:: Part of a data file ::

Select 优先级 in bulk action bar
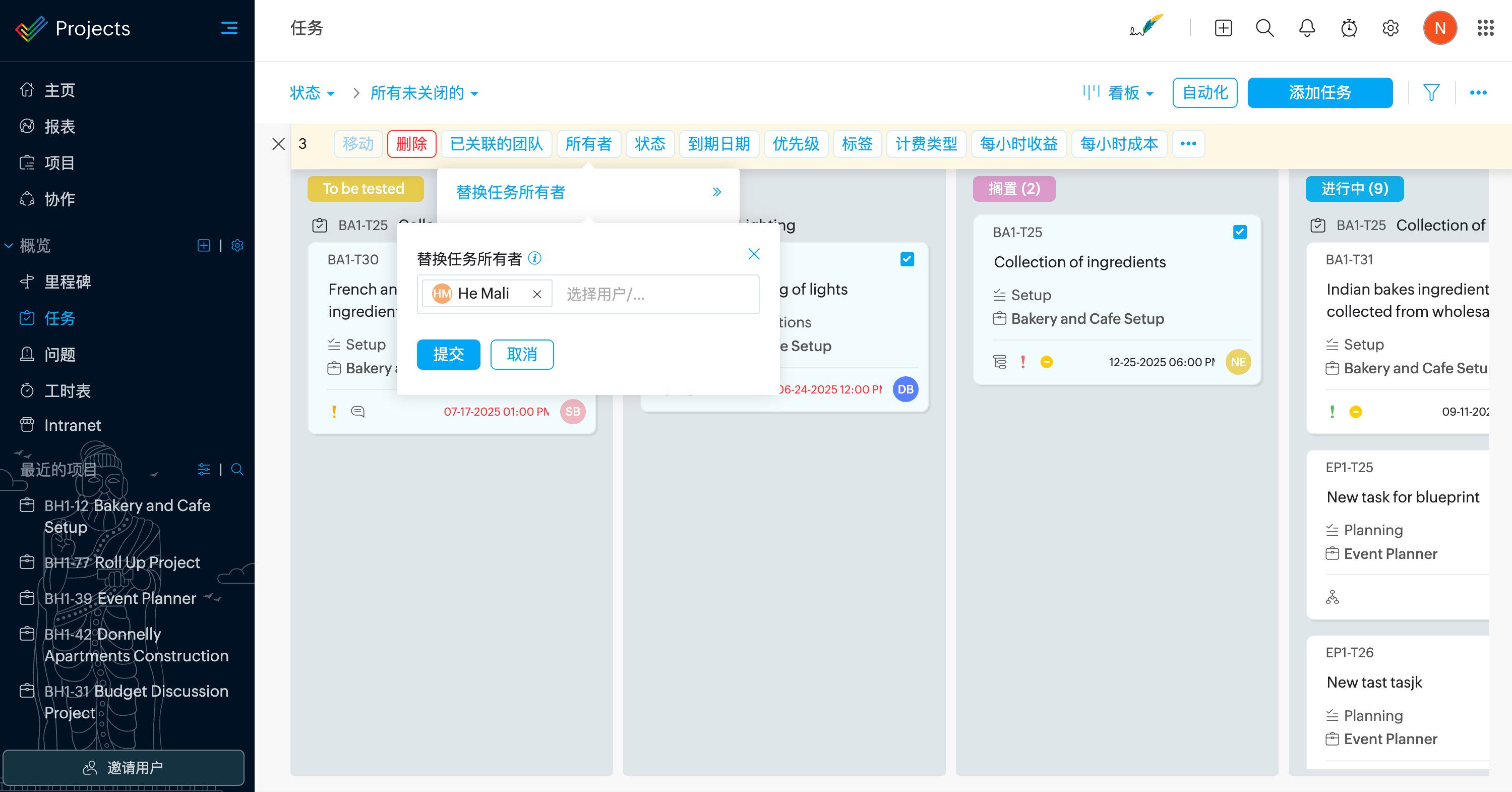 796,144
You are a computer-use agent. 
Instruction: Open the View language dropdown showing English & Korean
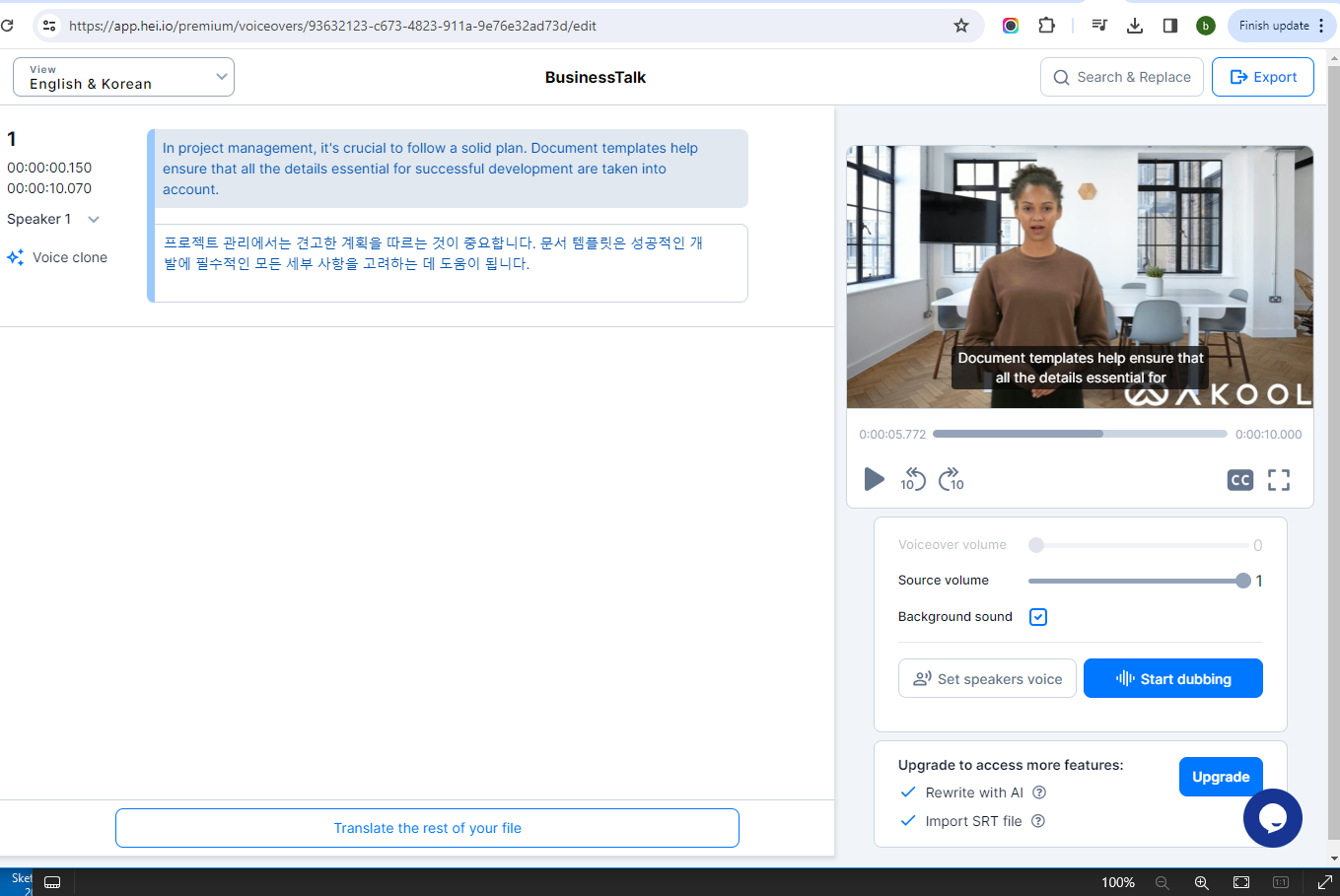click(x=122, y=76)
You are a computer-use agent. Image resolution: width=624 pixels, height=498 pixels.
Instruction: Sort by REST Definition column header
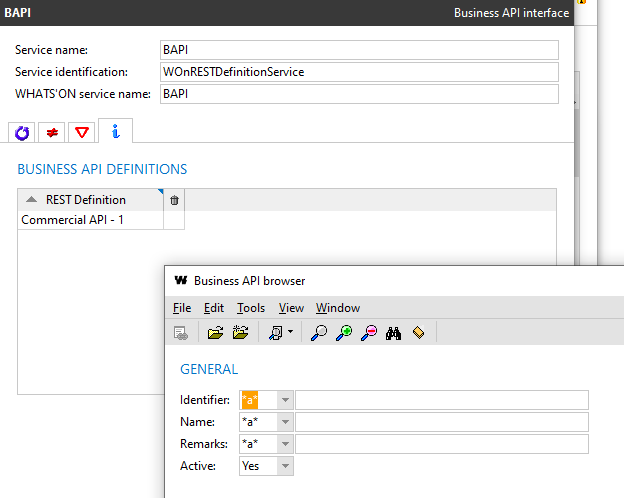pyautogui.click(x=86, y=200)
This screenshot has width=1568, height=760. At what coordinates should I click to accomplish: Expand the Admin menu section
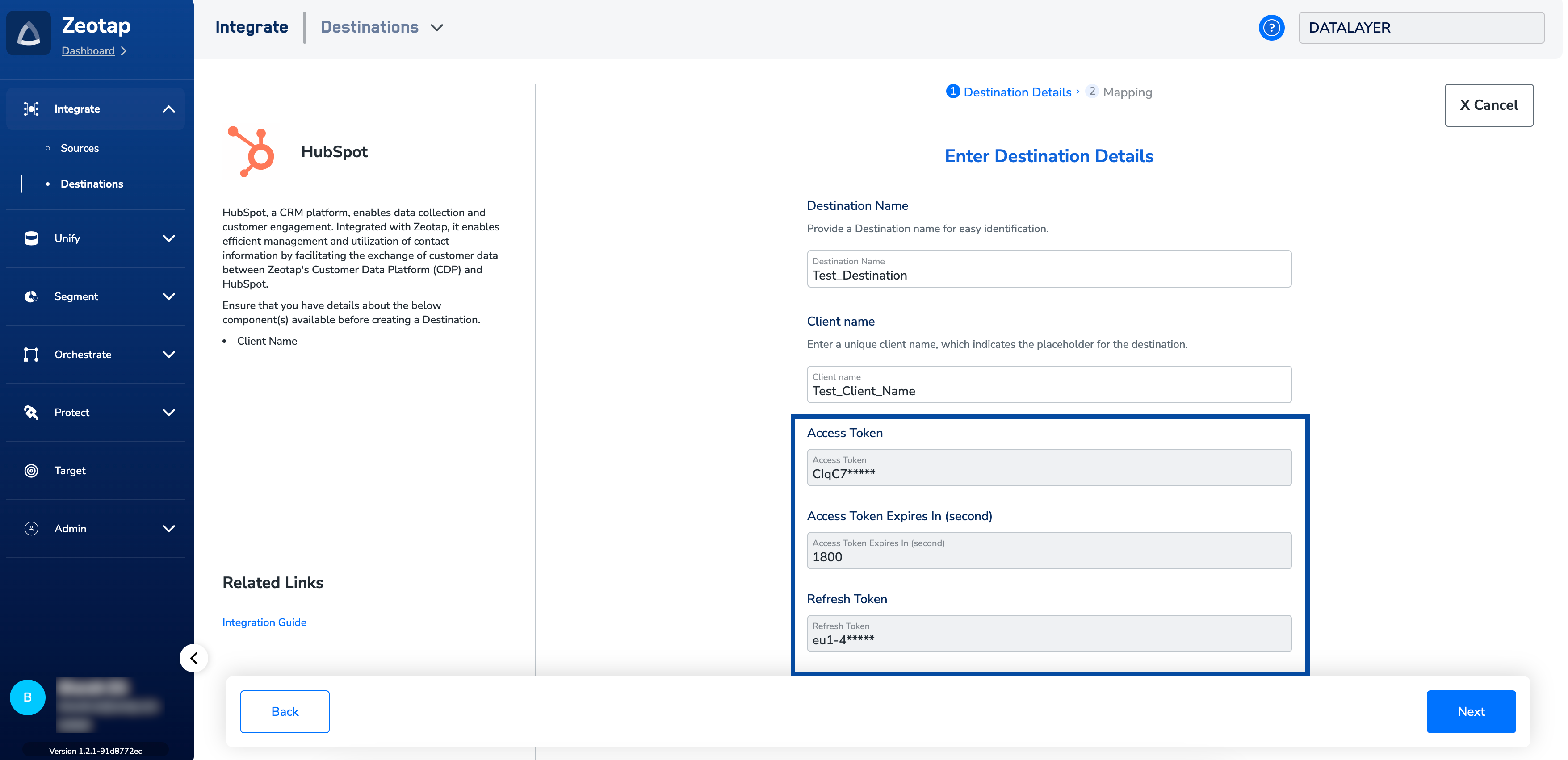(x=168, y=529)

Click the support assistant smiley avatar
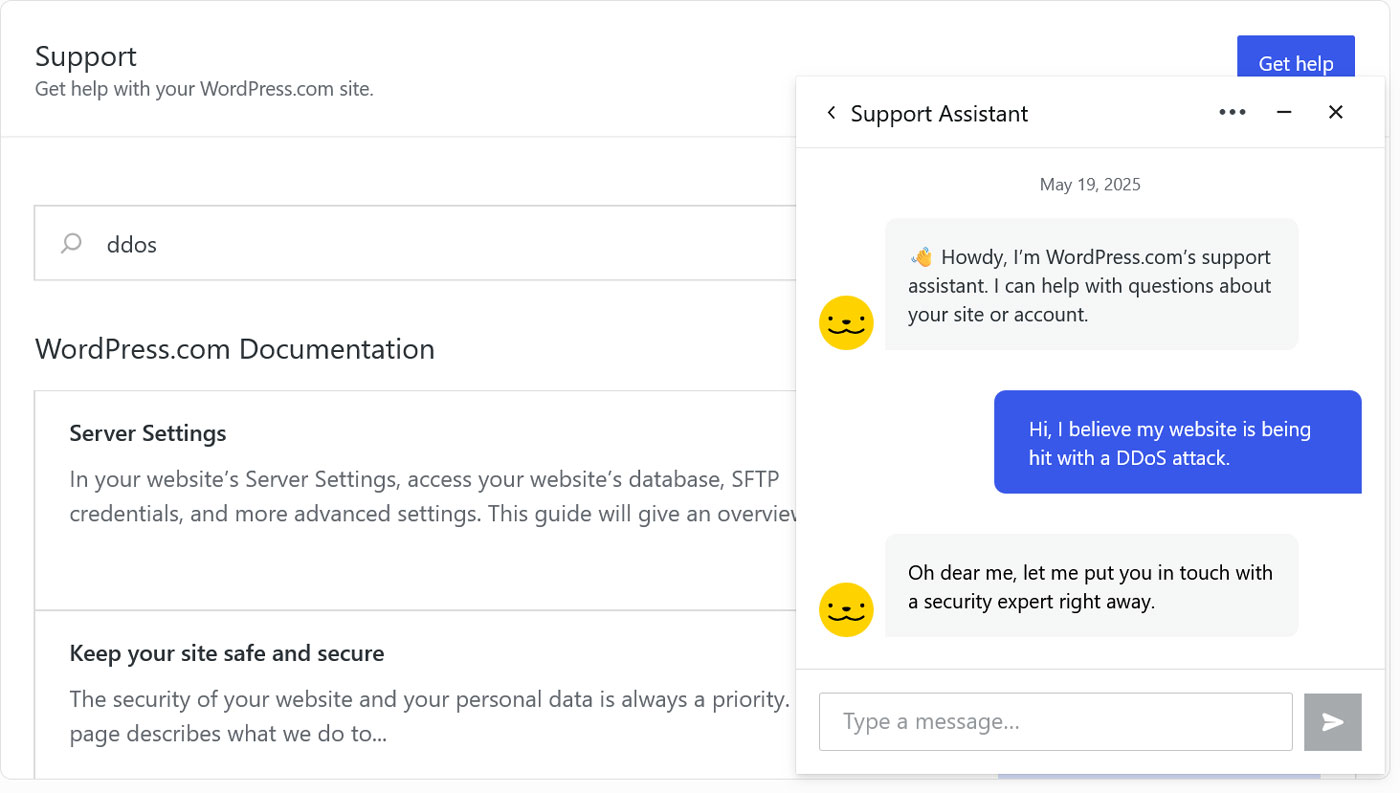[x=846, y=323]
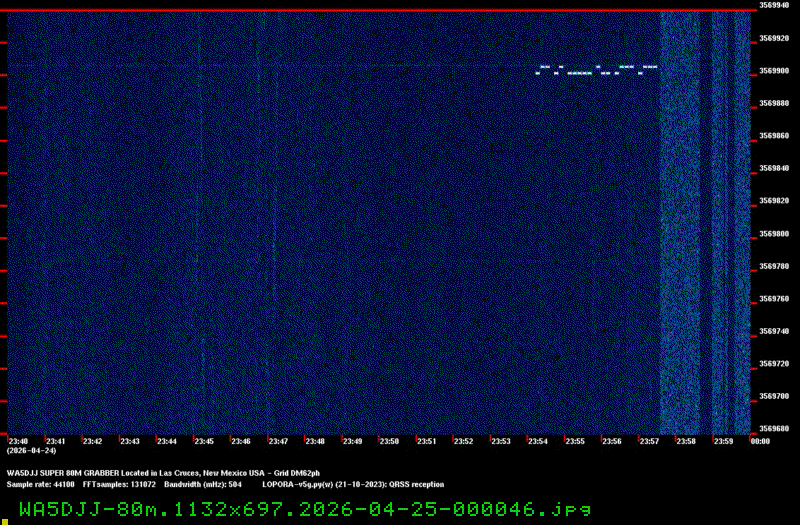Select the 23:50 time axis label
The width and height of the screenshot is (800, 525).
[389, 441]
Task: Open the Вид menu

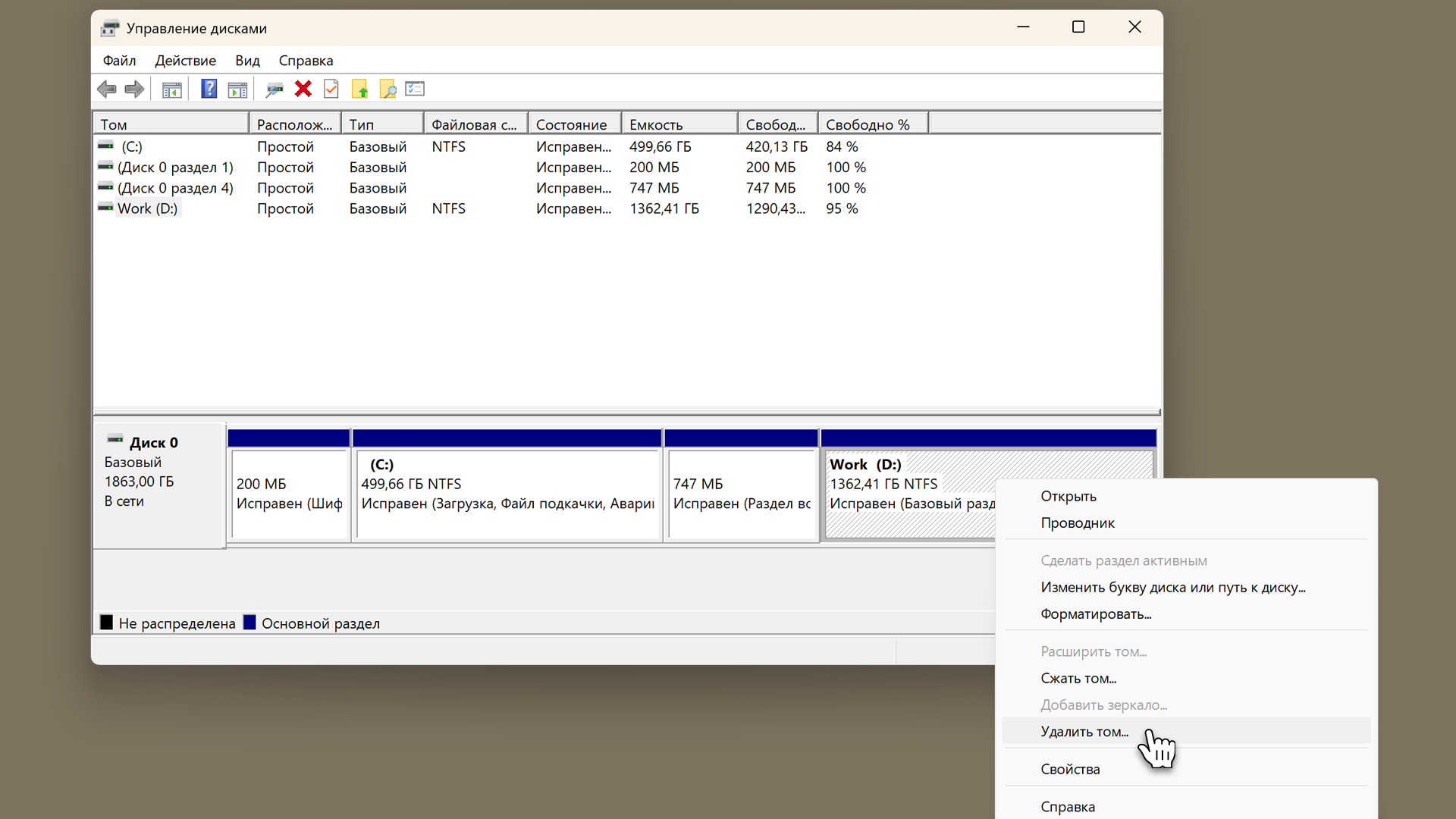Action: pyautogui.click(x=247, y=61)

:: PROBLEM TO SOLVE ::
Please express the records above as a JSON list of strings with one string per line, skipping blank lines and leaving out the pictures.

:: THE REPLY ::
[
  "Select 优先级 in bulk action bar",
  " 796,144",
  "You are a computer-use agent. ",
  "Instruction: Open the View language dropdown showing English & Korean",
  "click(x=122, y=76)",
  "You are a computer-use agent. Image resolution: width=624 pixels, height=498 pixels.",
  "Instruction: Sort by REST Definition column header",
  "pyautogui.click(x=86, y=200)",
  "This screenshot has width=1568, height=760. At what coordinates should I click to accomplish: Expand the Admin menu section",
  "(x=168, y=529)",
  "Click the support assistant smiley avatar",
  "[x=846, y=323]",
  "Select the 23:50 time axis label",
  "The width and height of the screenshot is (800, 525).",
  "[389, 441]",
  "Task: Open the Вид menu",
  "Action: pyautogui.click(x=247, y=61)"
]